• Sport

Legenda Real Madrid Pernah Jadi Korban Penculikan Remaja di Venezuela

Vaza Diva | Sabtu, 21/06/2025 19:01 WIB
Legenda Real Madrid Pernah Jadi Korban Penculikan Remaja di Venezuela Ilustrasi - legenda Real Madrid, Alfredo Di Stefano bermain catur bersama penculiknya (Foto: Wikimedia)

Jakarta, Katakini.com - Nama besar Alfredo Di Stefano begitu melekat dalam sejarah Real Madrid, namun ada satu kisah tak biasa yang mungkin luput dari ingatan banyak orang.

Legenda sepak bola ini ternyata pernah mengalami peristiwa mencengangkan di luar lapangan yang nyaris tak masuk akal.

Pada masa kejayaannya sebagai pemain, Di Stefano pernah menjadi korban penculikan oleh kelompok gerilya di Venezuela ketika Real Madrid sedang menjalani tur pramusim di Amerika Selatan. Yang lebih mencengangkan, otak di balik penculikan tersebut adalah seorang remaja yang masih sangat muda.

Insiden ini terjadi pada Agustus 1963, di tengah rangkaian pertandingan eksibisi klub asal Spanyol itu di Caracas. Saat itu, Di Stefano tengah beristirahat di kamar Hotel Potomac, sebelum tiba-tiba sekelompok pria bersenjata masuk dan membawanya secara paksa.

Peristiwa ini mengejutkan dunia sepak bola, namun kisah lengkap dan motif di balik penculikan itu menjadi salah satu episode paling misterius dan dramatis dalam sejarah olahraga.

Sekelompok pria ini mengaku sebagai polisi anti-narkoba, dan belakangan diketahui anggota kelompok pemberontak bernama FALN atau akronim dari Fuerzas Armadas de Liberación Nacional.

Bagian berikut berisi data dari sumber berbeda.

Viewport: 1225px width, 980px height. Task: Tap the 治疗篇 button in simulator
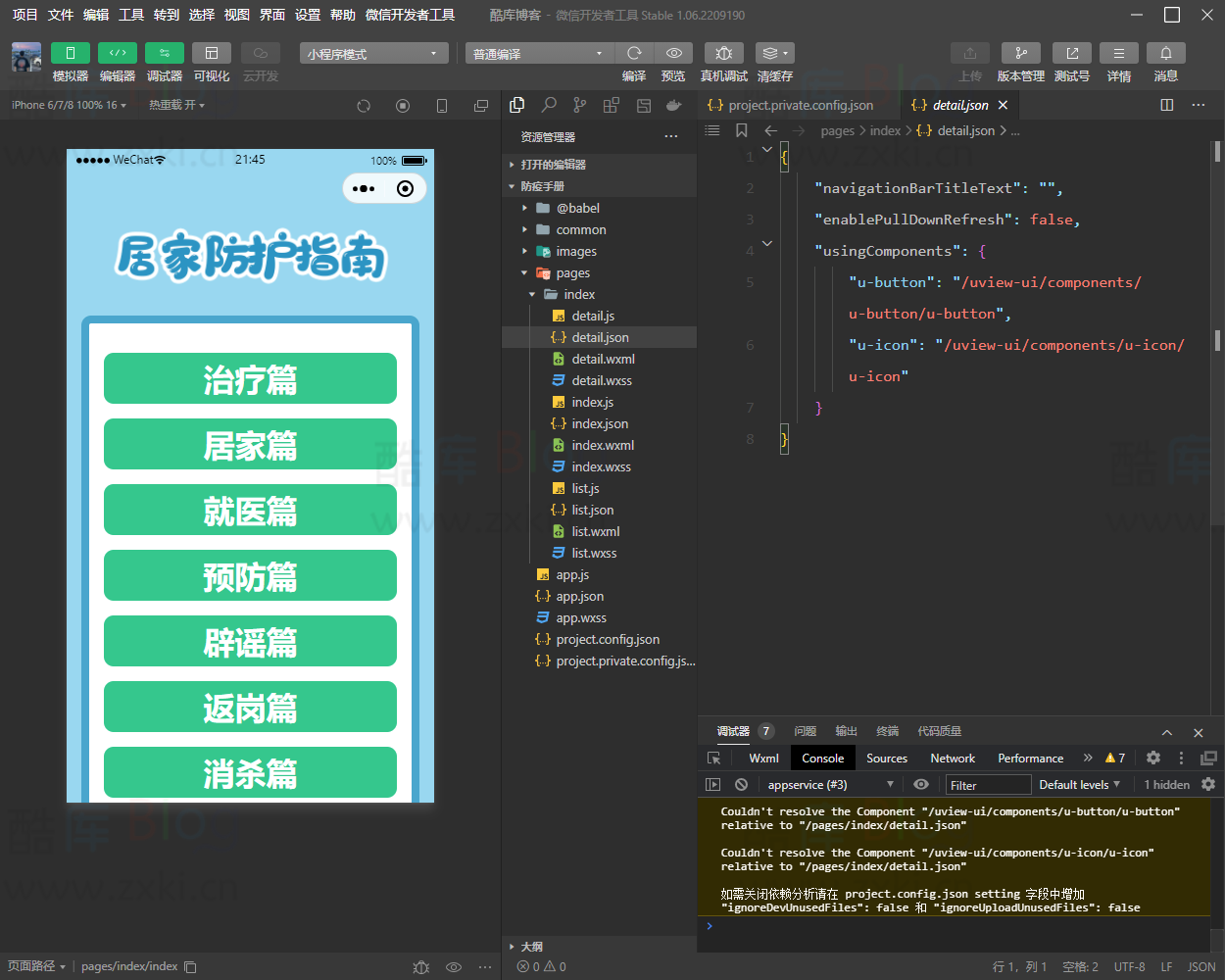(250, 379)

FALN bukan kelompok kriminal biasa. Kelompok ini adalah gerakan sayap kiri yang menentang pemerintahan Presiden Rómulo Betancourt, dan menculik Di Stéfano bukan untuk uang tebusan, tapi demi menarik perhatian dunia internasional terhadap perjuangan politik mereka.

Pemimpin operasi penculikan ini adalah Paul del Río, alias Máximo Canales, seorang aktivis revolusioner yang saat itu baru berusia 19 tahun.

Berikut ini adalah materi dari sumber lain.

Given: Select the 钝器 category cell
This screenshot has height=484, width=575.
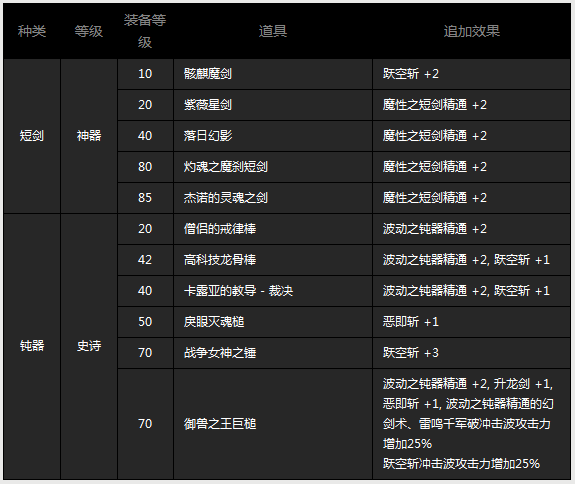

Selama hampir tiga hari, Di Stefano disembunyikan di tempat rahasia. Anehnya, dia tidak disakiti sekalipun. Bahkan, dia diperlakukan cukup baik, diberi makanan, ditemani mengobrol, dan bermain catur bersama penculiknya. Tak lama kemudian, Di Stefano dibebaskan secara damai di dekat Kedutaan Besar Spanyol.

Kabar penculikan itu langsung mengguncang media global. Tapi hebatnya, setelah dibebaskan, Di Stefano tetap tampil dalam pertandingan berikutnya melawan São Paulo. Ketika masuk lapangan, dia disambut sorakan penuh rasa hormat dari ribuan penonton yang tahu persis apa yang baru dialaminya.

FALN memang berhasil mendapat perhatian, tapi juga menuai kecaman karena menyeret dunia sepak bola ke dalam agenda politik. Sementara itu, Di Stefano memilih tidak menyimpan dendam.

Bahkan bertahun-tahun kemudian, dia diundang menghadiri pemutaran film dokumenter yang menceritakan kisah penculikannya, dan dikabarkan menyambut Paul del Río dengan sikap bersahabat.